The question is set: is German data as good as it gets? While we like Germany and are currently long the country in the Hedgeye Virtual Portfolio via the etf EWG, we think there is an increasing probability that the data could roll (mean revert) over the next months, especially as Europe remains mired in its sovereign debt crisis.  We’re starting to get a preview of this from the DAX and German PMI and confidence surveys.

Germany PMI Services crawled higher to 60.0 in January versus 59.2 in December, while Manufacturing declined to 60.2 in January versus 60.7 in December, according to Reuters’ preliminary reading. Importantly, the 60 line (see chart below) is a heavy resistance level on a historical basis that is worth calling out; equally, we see a similar “topping” trend from recent German confidence surveys, including the Ifo Business Climate Index (see chart), which rose to 110.3 in January versus 109.8 in December.

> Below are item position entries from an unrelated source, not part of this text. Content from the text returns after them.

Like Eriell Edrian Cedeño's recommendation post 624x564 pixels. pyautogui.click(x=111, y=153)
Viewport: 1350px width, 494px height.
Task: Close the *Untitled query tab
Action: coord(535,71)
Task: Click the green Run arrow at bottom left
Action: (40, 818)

Germany:  As Good As It Gets? - ger1

Certainly German fundamentals have remained strong and benefitted from the Sovereign Debt Dichotomy in Europe last year and the early part of this year. Despite a heavy move in imports in November, Germany’s trade surplus stood at a healthy €12.9 Billion; unemployment is outperforming the region at a consistent 7.5% rate; and industrial production figures were positive at 11.1% in November Y/Y.  

However, we caution that we’re seeing inflation rise globally, and Germany is not immune to this trend, which could erode capital market performance. German CPI rose to 1.9% in December Y/Y versus 1.7% in November and PPI came in at 5.3% in December Y/Y versus 4.4%.

All in, we like Germany’s growth outlook. Our GDP forecast for 2011 is ~2.5-3%, versus the Eurozone at ~1%.  

From a quantitative perspective on the equity side we caution that Germany is flirting with our overbought immediate term TRADE line of 7,163 on the DAX; we’d buy our position back closer to its intermediate term TREND support line of 6761.

Germany:  As Good As It Gets? - ger2

European markets have seen short term gains this month on assurance from China and Japan that they’ll buy European bonds, and speculation that European ministers (including the Germans) will increase the European Financial Stability Facility (EFSF) pot.  However, long term we continue to expect underperformance for Europe’s fiscally strained nations, as we view the “band-aid” bailouts for Greece and Ireland (perhaps Portugal next) as short term fixes to longer term fiscal imbalances. Political instability in such countries as Ireland, Italy, Hungary (to name a few) will continue to stoke these imbalances.

We remain short Italy via EWI and the Euro via FXE in the Hedgeye Virtual Portfolio.